The probability is \(1/5\).

b)

First note that \(X \sim Bern(1/5)\) so \(E(X) = 1/5\).

\[E(Y) = E(1.25X - 0.25) = 1.25(1/5) - 0.25 = 0\]

c)

In this case, we have \(X \sim Bern(1/k)\) and \(E(X) = 1/k\). Since \(Y = X - L(1-X) = (1+L)X - L\), we have

\[E(Y) = (1+L)E(X) - L = \frac{1+L}{k} - L\]

setting equal to \(0\) and solving for \(L\) gives

\[L = \frac{1}{k-1}.\]

Problem 5.

It helps to draw out a “tree” of possibilites with this problem. Note that there are only three final outcomes for his winnings: \(\mathbb X = \{100, -100, -300\}\).

\[P(X = -300) = P(\text{lose 3 times}) = \left(\frac{20}{38}\right)^3 = 0.146\] \[P(X = -100) = P(\text{lose, win, lose OR lose, lose, win}) = \left(\frac{20}{38}\right)^2\left(\frac{18}{38}\right) + \left(\frac{20}{38}\right)^2\left(\frac{18}{38}\right) = 0.262\] \[P(X = 100) = 1 - P(X=-100) - P(X=-300) = 0.592\]

So the pmf can be written as

\[p(x) = \begin{cases} 0.592, & x = 100 \\ 0.262, & x = -100 \\ 0.146, & x=-300 \\ 0, & \text{otherwise} \end{cases}\]

b)

The probability that we win money is now \[P(X > 0) = P(X=100) = 0.592.\]

Since this is bigger than \(1/2\), this seems pretty good!

c)

The expected value is \[E(X) = 100(0.592) - 100(0.262) - 300(0.146) = -10.8.\]

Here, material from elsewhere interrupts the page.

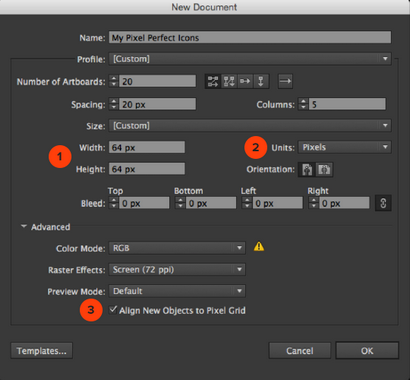The image size is (410, 380).
Task: Confirm with the OK button
Action: [x=367, y=351]
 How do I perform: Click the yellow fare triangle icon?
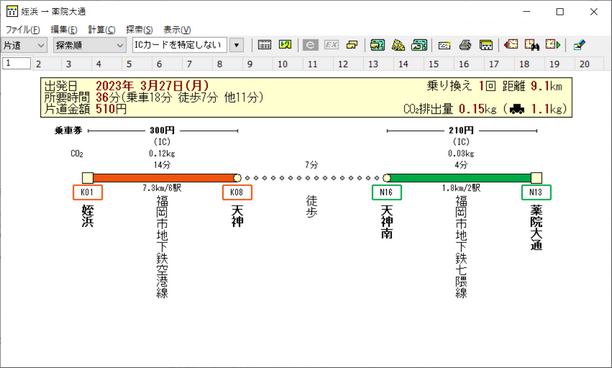pyautogui.click(x=398, y=45)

So in the long run, the house always wins. On average you will lose \(\$10.80\) every time you play. The problem is that, even though you win more than half the time, your potential winnings are capped at \(\$100\). When you lose, there is a chance you “lose big”, so the expected value is still in the favor of the casino.